Begin at the line below that contains "Strašidelná párty (39, 490)". Repeat it and all remaining lines of the records exactly.

--------------------------------------------------

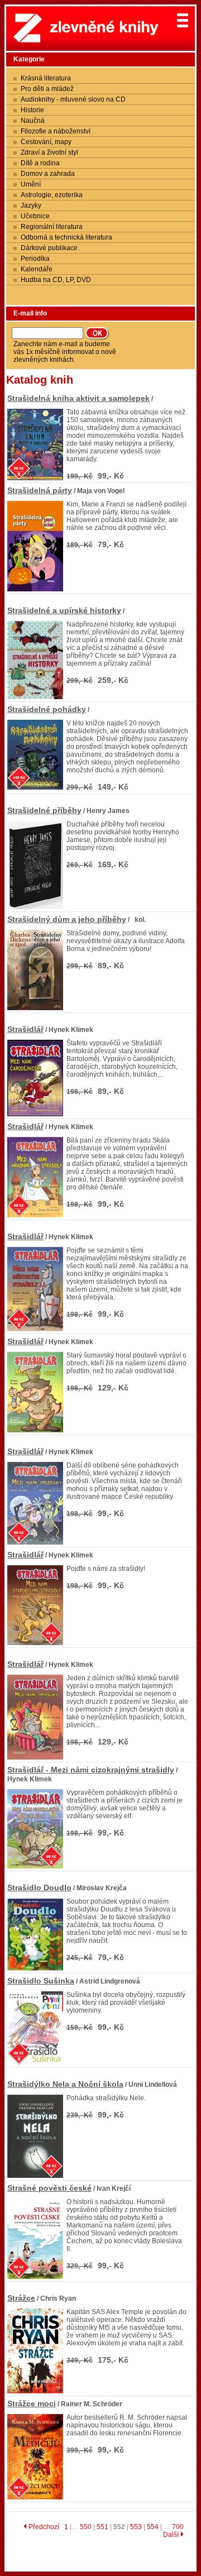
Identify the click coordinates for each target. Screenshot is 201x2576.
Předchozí (43, 2527)
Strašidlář (25, 1029)
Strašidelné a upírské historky (64, 610)
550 (86, 2527)
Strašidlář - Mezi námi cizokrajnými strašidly (90, 1769)
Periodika (35, 258)
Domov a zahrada (48, 174)
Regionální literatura (52, 227)
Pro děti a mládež (47, 89)
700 (178, 2527)
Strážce (21, 2297)
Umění (31, 184)
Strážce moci (31, 2403)
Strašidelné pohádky (46, 709)
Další (171, 2535)
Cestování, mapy (46, 142)
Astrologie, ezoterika (52, 195)
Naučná (33, 121)
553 (136, 2527)
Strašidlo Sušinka (40, 1980)
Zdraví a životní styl (49, 152)
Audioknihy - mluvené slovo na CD (73, 99)
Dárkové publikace (49, 248)
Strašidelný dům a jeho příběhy (66, 919)
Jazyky (31, 205)
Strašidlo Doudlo (39, 1887)
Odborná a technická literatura (66, 237)
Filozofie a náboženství (55, 131)
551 (102, 2527)
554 (153, 2527)
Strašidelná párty (39, 490)
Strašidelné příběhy (44, 810)
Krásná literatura (46, 78)
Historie (32, 110)
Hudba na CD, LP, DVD (56, 280)
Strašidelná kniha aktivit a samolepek (78, 398)
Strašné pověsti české (49, 2187)
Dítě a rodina (40, 163)
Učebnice (35, 216)
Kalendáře (36, 269)
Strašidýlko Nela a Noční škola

--------------------------------------------------

• **RESPONSE**
Strašidelná párty (39, 490)
Strašidelné příběhy (44, 810)
Krásná literatura (46, 78)
Historie (32, 110)
Hudba na CD, LP, DVD (56, 280)
Strašidelná kniha aktivit a samolepek (78, 398)
Strašné pověsti české (49, 2187)
Dítě a rodina (40, 163)
Učebnice (35, 216)
Kalendáře (36, 269)
Strašidýlko Nela a Noční škola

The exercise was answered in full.